WORK TASK 1
In the breastfeeding study excerpt below, how many infant deaths did the United States tally during 2017?
WORK TASK 2
Which odds ratios does the opening results paragraph of the breastfeeding study excerpt below report? List each one with the outcome and population it refers to.
WORK TASK 3
Continue the breastfeeding study excerpt below, picking up right after its final sentence.

DOCUMENT SEGMENT

Initiation of breastfeeding was associated with a significant reduction in total infant mortality (OR = 0.81, 95% CI = 0.68–0.97, p = 0.023). Neonatal mortality was also significantly reduced with any breastfeeding (OR = 0.49, 95% CI = 0.34–0.72, p = 0.001). Postneonatal mortality was not significantly associated with breastfeeding initiation in the overall population (OR = 0.95, 95% CI = 0.78–1.17, p = 0.65), but was significant in the nonblack population (OR = 0.63, 95% CI = 0.41–0.98, p = 0.039). An association was observed between breastfeeding initiation and infant mortality from infectious disease (OR = 0.49, 95% CI = 0.32–0.77, p = 0.002).

Conclusions:

In an urban area with high infant mortality and low breastfeeding rates, initiation of breastfeeding was significantly associated with reductions in overall infant mortality, neonatal mortality, and infection-related deaths. Breastfeeding promotion, protection, and support should be an integral strategy of infant mortality reduction initiatives.

Introduction

Infant mortality, defined as death before the first birthday, remains a significant health problem for babies born in the United States and around the world. With ∼5.8 infant deaths per 1,000 live births, the United States ranks unfavorably among the world's countries for infant mortality,¹ tallying over 22,000 infant deaths during 2017.² Within the United States, the burden of infant mortality is disproportionally greater in many Southern and Midwestern states with mothers characterized by lower income and education, greater poverty, a higher African American population, and low breastfeeding rates.^3,4 Racial disparities in infant mortality are well known and documented, and have persisted over the 100 years that data have been collected.⁵

Breastfeeding, as the biological norm for infant feeding, can improve infant and maternal health and lower infant mortality. Many risk reductions have been associated with breastfeeding in developed countries around the world, including reduced rates of many infectious diseases and chronic health conditions, and protection against sudden infant death syndrome (SIDS) and necrotizing enterocolitis (NEC).⁶ In accordance, breastfeeding is increasingly accepted as an effective global intervention to lower infant and child mortality.⁷ WHO estimated that 1.5 million lives younger than age 5 years would be saved if mothers exclusively breastfed for the first 6 months of life, and then continued to breastfeed through age 2 years with complementary foods.⁸

A recent meta-analysis comparing optimal breastfeeding rates and infant mortality worldwide found a higher rate of all-cause mortality from 0 to 23 months in infants who were not exclusively breastfed.⁹ Compared with exclusively breastfed infants, relative risk for mortality was nearly threefold greater in partially breastfed infants, and 14-fold greater in infants not breastfed. The increased mortality risk extended to age 2 years.⁹ Although these studies may not be applicable to the U.S. population because of higher standards of hygiene and control of infectious disease, recent studies of breastfeeding and infant mortality in the United States are sparse. However, in the United States, any breastfeeding has been associated with a reduction in SIDS.¹⁰ A recent meta-analysis in the United States examined duration of breastfeeding and SIDS, and also found a protective effect.¹¹ Chen and Rogan analyzed a large sample of U.S. infants to calculate the odds of postneonatal death (deaths ≥28 days) for those “ever breastfeeding” and reported an odds ratio (OR) = 0.79 with 95% confidence interval (CI) = 0.67–0.93, compared with never breastfed infants. They also found a duration effect, with postneonatal death OR = 0.62 with 95% CI = 0.46–0.82 for infants with any breastfeeding through 3 months.¹² To date, however, no other studies in the United States have reported analyses of breastfeeding and all-cause infant mortality.

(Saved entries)
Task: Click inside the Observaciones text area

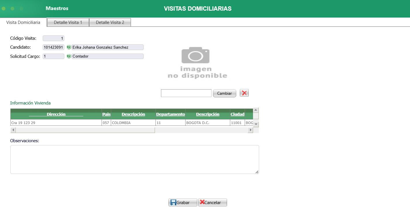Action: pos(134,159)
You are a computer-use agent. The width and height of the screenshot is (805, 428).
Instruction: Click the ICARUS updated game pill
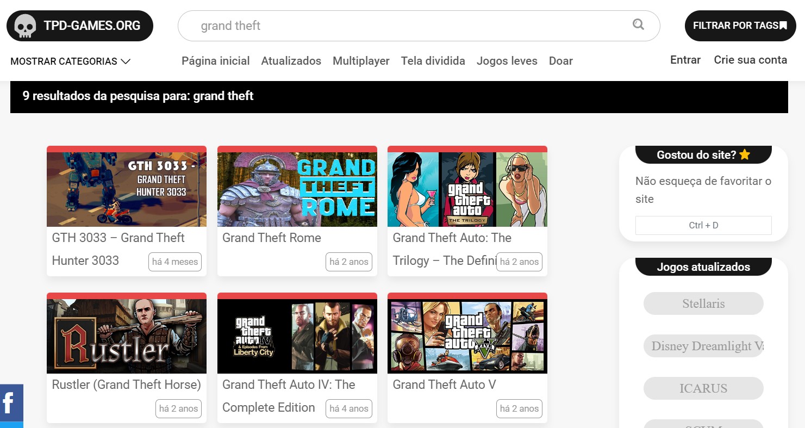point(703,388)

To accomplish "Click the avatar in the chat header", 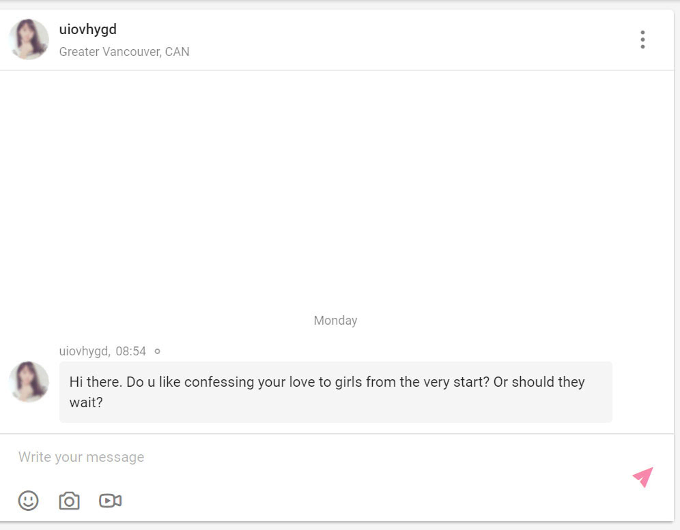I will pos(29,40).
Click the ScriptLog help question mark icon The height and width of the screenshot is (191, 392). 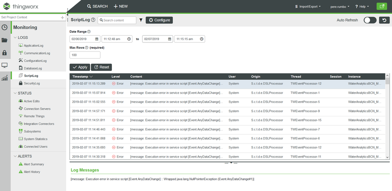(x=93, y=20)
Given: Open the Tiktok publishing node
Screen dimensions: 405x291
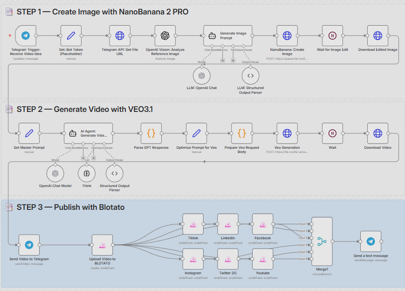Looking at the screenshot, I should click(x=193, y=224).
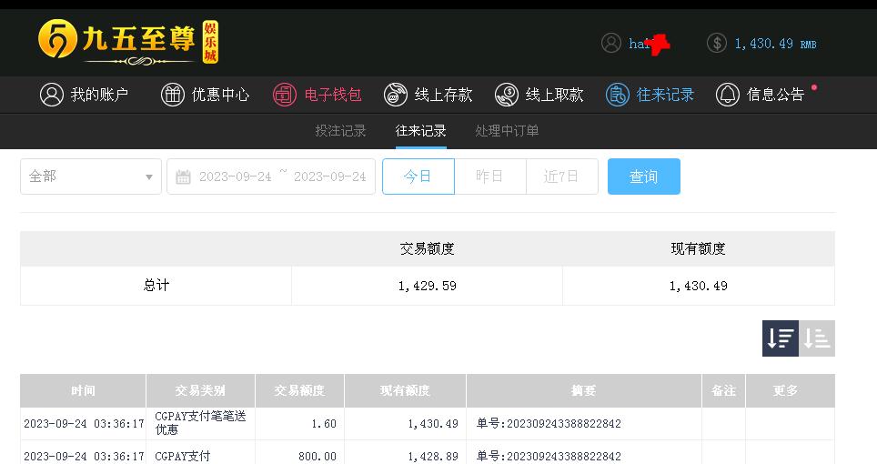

REPLY 1
Over 22,000 infant deaths.

REPLY 2
- Total infant mortality: OR = 0.81
- Neonatal mortality: OR = 0.49
- Postneonatal mortality, overall population: OR = 0.95
- Postneonatal mortality, nonblack population: OR = 0.63
- Infant mortality from infectious disease: OR = 0.49

REPLY 3
Infant mortality reduction is currently a key focus of public health efforts in the United States, and U.S. Healthy People 2020 goals include the reduction in the rates of neonatal deaths (deaths <28 days) and postneonatal deaths.¹³ Infant mortality rates are decreasing in all racial and ethnic groups,³ although racial differences in infant mortality continue and remain pervasive.¹⁴ Positive results in the reduction of infant mortality have been observed in the United States with targeted interventions including the enhancement of prenatal care programs.¹⁵ Some states and local communities have added the promotion, protection, and support of breastfeeding to their infant mortality reduction initiatives,^16–18 but this is not the norm in all communities.

Shelby County, Tennessee, with Memphis as its largest city, is geographically located in the Mississippi Delta region, and has historically had a very high infant mortality rate (12.8 deaths/1,000 live births in 2004 overall and 17.4 deaths/1,000 live births in the black population)¹⁹ that is well above the United States and Tennessee averages, in addition to having a high rate of poverty, a large black population, and very low breastfeeding rates.^19–21 Shelby County has a black population of 53.4%, compared with 16.8% in Tennessee and 12.7% in the United States.²¹ A black infant in Shelby County, Tennessee is almost three times as likely to die before its first birthday as a white infant.¹⁹ Many initiatives have been developed in Shelby County to address the high infant mortality problem, which together have resulted in an overall reduction in infant mortality over the last several years. Among these initiatives was an intentional and widespread effort to increase breastfeeding rates, especially among African American women. This analysis examined associations between breastfeeding initiation rates and infant mortality in Shelby County for babies born between January 2004 and December 2014.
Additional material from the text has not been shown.